• _ABOUT THIS EXERCISE_
List each line of the data that holds the word "wiadomości".

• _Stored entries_
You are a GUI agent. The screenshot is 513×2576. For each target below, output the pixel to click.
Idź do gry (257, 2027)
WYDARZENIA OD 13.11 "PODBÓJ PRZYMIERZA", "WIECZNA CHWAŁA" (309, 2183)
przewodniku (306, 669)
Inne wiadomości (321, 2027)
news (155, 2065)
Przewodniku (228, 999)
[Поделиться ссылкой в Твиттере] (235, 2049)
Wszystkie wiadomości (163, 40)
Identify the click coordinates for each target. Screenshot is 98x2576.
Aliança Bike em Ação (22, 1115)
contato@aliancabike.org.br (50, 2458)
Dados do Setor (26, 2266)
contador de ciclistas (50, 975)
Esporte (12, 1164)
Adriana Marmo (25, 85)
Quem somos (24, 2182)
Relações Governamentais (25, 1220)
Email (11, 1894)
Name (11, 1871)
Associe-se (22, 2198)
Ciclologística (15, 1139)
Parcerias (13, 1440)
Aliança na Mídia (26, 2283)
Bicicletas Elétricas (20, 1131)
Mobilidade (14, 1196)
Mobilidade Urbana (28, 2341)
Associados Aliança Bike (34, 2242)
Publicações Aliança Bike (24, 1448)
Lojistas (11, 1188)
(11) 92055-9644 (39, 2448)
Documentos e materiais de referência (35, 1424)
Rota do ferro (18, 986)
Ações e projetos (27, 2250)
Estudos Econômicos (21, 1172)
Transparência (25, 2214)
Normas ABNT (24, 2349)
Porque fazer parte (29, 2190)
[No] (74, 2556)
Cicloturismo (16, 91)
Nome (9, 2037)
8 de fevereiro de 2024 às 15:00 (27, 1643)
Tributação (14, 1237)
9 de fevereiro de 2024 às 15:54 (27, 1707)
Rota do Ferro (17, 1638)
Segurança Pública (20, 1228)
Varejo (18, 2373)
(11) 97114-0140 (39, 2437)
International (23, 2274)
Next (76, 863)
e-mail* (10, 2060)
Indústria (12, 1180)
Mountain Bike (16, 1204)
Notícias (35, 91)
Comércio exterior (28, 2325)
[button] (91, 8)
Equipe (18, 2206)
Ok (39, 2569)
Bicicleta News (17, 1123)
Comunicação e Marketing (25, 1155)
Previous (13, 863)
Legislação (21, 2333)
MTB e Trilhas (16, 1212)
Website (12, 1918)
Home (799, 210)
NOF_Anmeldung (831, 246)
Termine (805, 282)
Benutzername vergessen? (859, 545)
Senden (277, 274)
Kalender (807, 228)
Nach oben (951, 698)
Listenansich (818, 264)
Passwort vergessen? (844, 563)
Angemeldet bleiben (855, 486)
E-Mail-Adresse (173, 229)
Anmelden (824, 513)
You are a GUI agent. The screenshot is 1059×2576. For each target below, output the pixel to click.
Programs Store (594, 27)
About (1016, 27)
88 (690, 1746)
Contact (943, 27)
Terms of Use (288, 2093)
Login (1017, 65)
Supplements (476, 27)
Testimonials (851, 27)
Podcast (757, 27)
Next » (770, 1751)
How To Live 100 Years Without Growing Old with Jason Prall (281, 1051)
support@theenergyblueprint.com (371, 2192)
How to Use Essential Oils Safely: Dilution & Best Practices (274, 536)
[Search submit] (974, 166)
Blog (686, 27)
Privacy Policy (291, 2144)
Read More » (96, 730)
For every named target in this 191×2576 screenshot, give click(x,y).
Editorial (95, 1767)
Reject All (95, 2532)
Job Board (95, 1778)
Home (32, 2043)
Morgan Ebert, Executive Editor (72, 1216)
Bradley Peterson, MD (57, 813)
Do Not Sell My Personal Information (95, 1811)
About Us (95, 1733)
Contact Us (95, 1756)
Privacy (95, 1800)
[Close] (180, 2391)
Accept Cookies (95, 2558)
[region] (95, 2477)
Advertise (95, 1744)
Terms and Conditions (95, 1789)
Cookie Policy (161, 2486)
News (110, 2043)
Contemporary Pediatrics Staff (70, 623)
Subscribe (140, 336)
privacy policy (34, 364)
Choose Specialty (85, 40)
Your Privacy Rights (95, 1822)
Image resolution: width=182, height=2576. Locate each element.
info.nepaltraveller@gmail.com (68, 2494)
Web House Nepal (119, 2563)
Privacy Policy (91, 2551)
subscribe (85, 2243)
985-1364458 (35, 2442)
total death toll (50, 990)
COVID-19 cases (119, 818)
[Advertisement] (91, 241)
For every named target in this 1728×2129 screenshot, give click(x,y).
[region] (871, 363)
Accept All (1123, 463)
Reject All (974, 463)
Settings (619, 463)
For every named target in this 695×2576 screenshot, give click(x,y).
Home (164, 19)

• _TASK RESULT_
Inne wiadomości (321, 2027)
Wszystkie wiadomości (163, 40)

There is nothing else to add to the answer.